**Directions**
For each of these statements, say yes or no to whether it agrees with the Brain Food text, and quote the deciding words: 1. Nutrient-dense foods supply many vitamins and minerals with few calories. 2. Every vitamin and mineral supplement helps brain function. 3. Appetite can become smaller with age.

**Supplied passage**
Brain Food


Good nutrition promotes brain health and helps prevent chronic diseases

Eat Right Ontario

Making healthy lifestyle choices is important for your wellbeing as you get older.  Eating well, being physically active, managing your stress and keeping your brain active are great ways to keep your brain healthy.  A healthy brain also improves your ability to enjoy life while helping reduce your risk of chronic diseases such as dementia and Alzheimer’s. 

Vitamins and minerals from food sources keep your brain healthy

Choose nutrient-dense foods. As you get older, you may find your appetite isn’t as big as it used to be. It is important to make sure that the foods you eat are high in nutrients.  These are known as nutrient-dense foods, because they provide a lot of vitamins and minerals with few calories.  Vegetables, fruit and whole grains are examples of nutrient-dense foods. These keep your brain and body healthy and help reduce the risk of chronic diseases.

Choose foods over supplements

Some research suggests vitamin and mineral supplements may help maintain and improve brain function as you get older.  However, not all supplements will be helpful.  Speak with your doctor or healthcare professional before taking supplements.

Source records
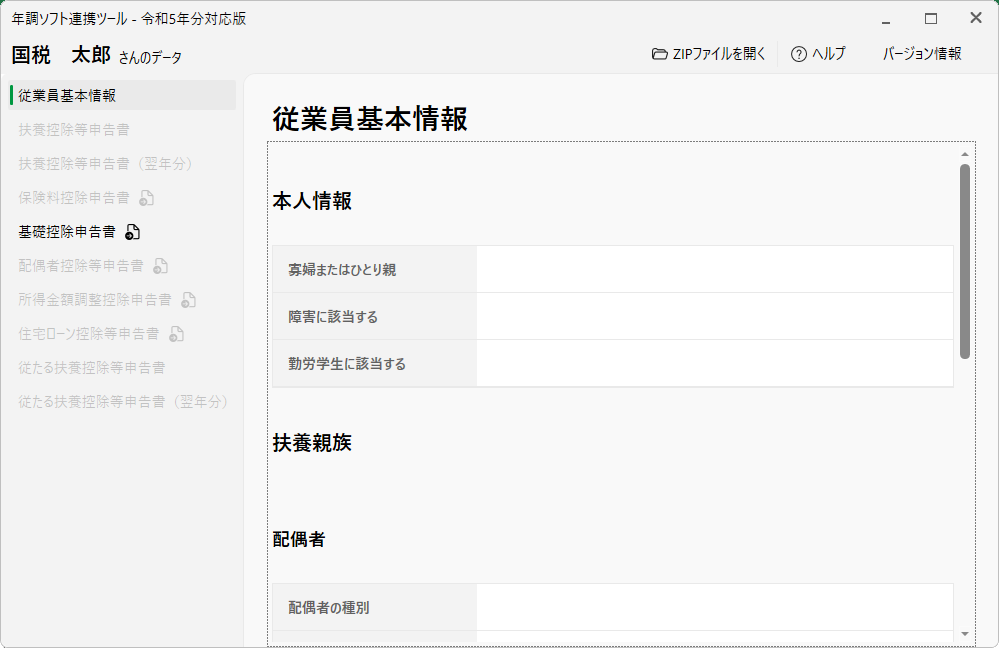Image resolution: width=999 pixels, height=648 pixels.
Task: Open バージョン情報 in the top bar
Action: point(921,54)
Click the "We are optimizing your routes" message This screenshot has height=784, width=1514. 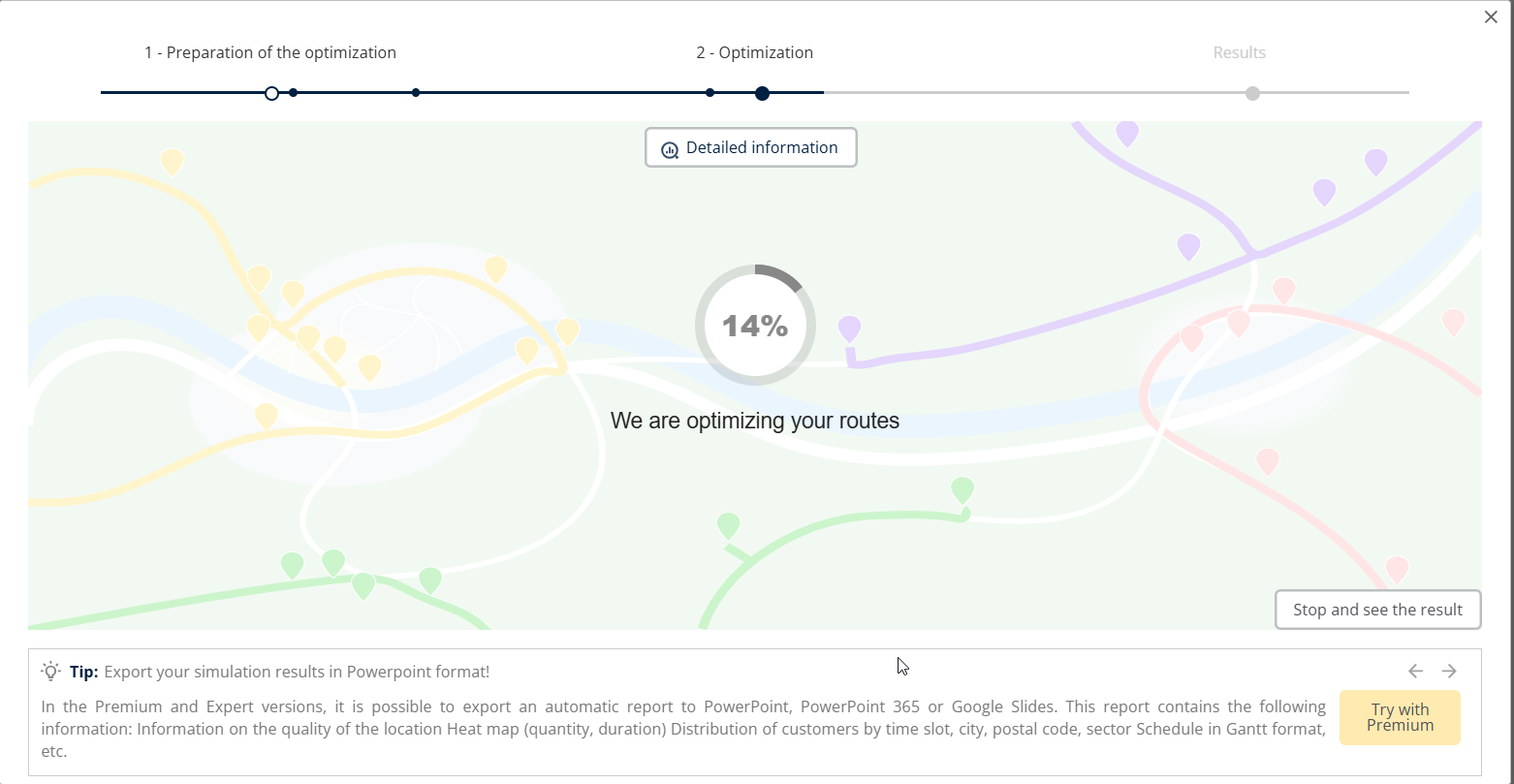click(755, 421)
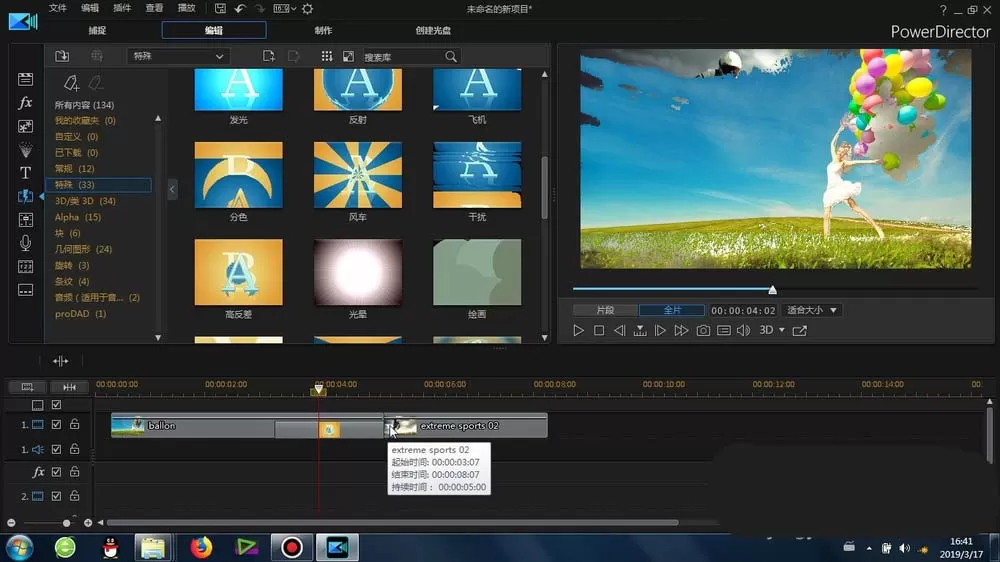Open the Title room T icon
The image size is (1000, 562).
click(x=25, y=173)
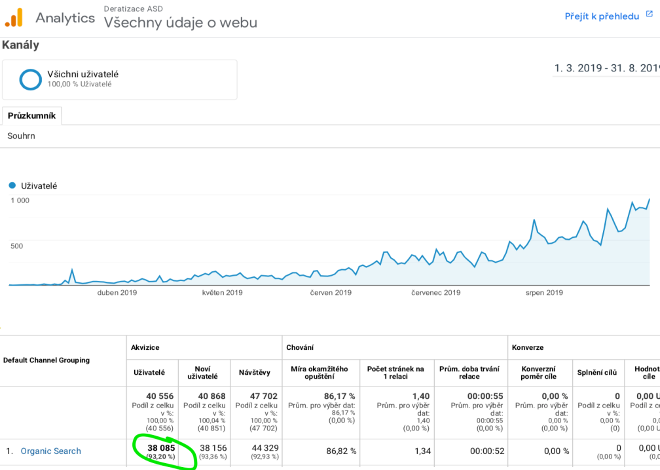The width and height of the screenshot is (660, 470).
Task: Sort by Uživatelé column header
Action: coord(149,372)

**Task output**
1. Yes: "they provide a lot of vitamins and minerals with few calories"
2. No: "not all supplements will be helpful"
3. Yes: "you may find your appetite isn’t as big as it used to be"